Towards the object-oriented design of active hydrogen evolution catalysts on single-atom alloys†
Abstract
Given a desired property, locating relevant materials is always highly desired but very challenging in a range of areas, including heterogeneous catalysis. Obviously, object-oriented design/screening is an ideal solution to this problem. Herein, we develop an inverse catalyst design workflow in Python (CATIDPy) that utilizes a genetic-algorithm-based global optimization method to guide on-the-fly density functional theory calculations, successfully realizing the highly accelerated location of active single-atom alloy (SAA) catalysts for the hydrogen evolution reaction (HER). 70 binary and 752 ternary SAA candidate catalysts are identified for the HER. Furthermore, via considering the segregation stability and cost of materials, we extracted 6 binary and 142 ternary SAA candidate catalysts that are recommended for experimental synthesis.

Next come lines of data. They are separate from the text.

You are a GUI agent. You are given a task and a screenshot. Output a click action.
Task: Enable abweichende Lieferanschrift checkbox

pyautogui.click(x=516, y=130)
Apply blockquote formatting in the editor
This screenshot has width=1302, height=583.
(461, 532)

Remarkably, guided by these theoretical identifications, homogeneously dispersed Ni-based bimetallic catalysts (e.g., NiMo, NiAl, Ni3Al, NiGa, and NiIn) were synthesized experimentally to test the reliability of the CATIDPy workflow, and they showed superior HER performance to bare Ni foam, indicating huge potential for use in real-world water electrolysis techniques. Perhaps more importantly, these results demonstrate the capacity of such a proposed approach for investigating unexplored chemical spaces to efficiently design promising catalysts without knowledge from the expert domain, which has far-reaching implications.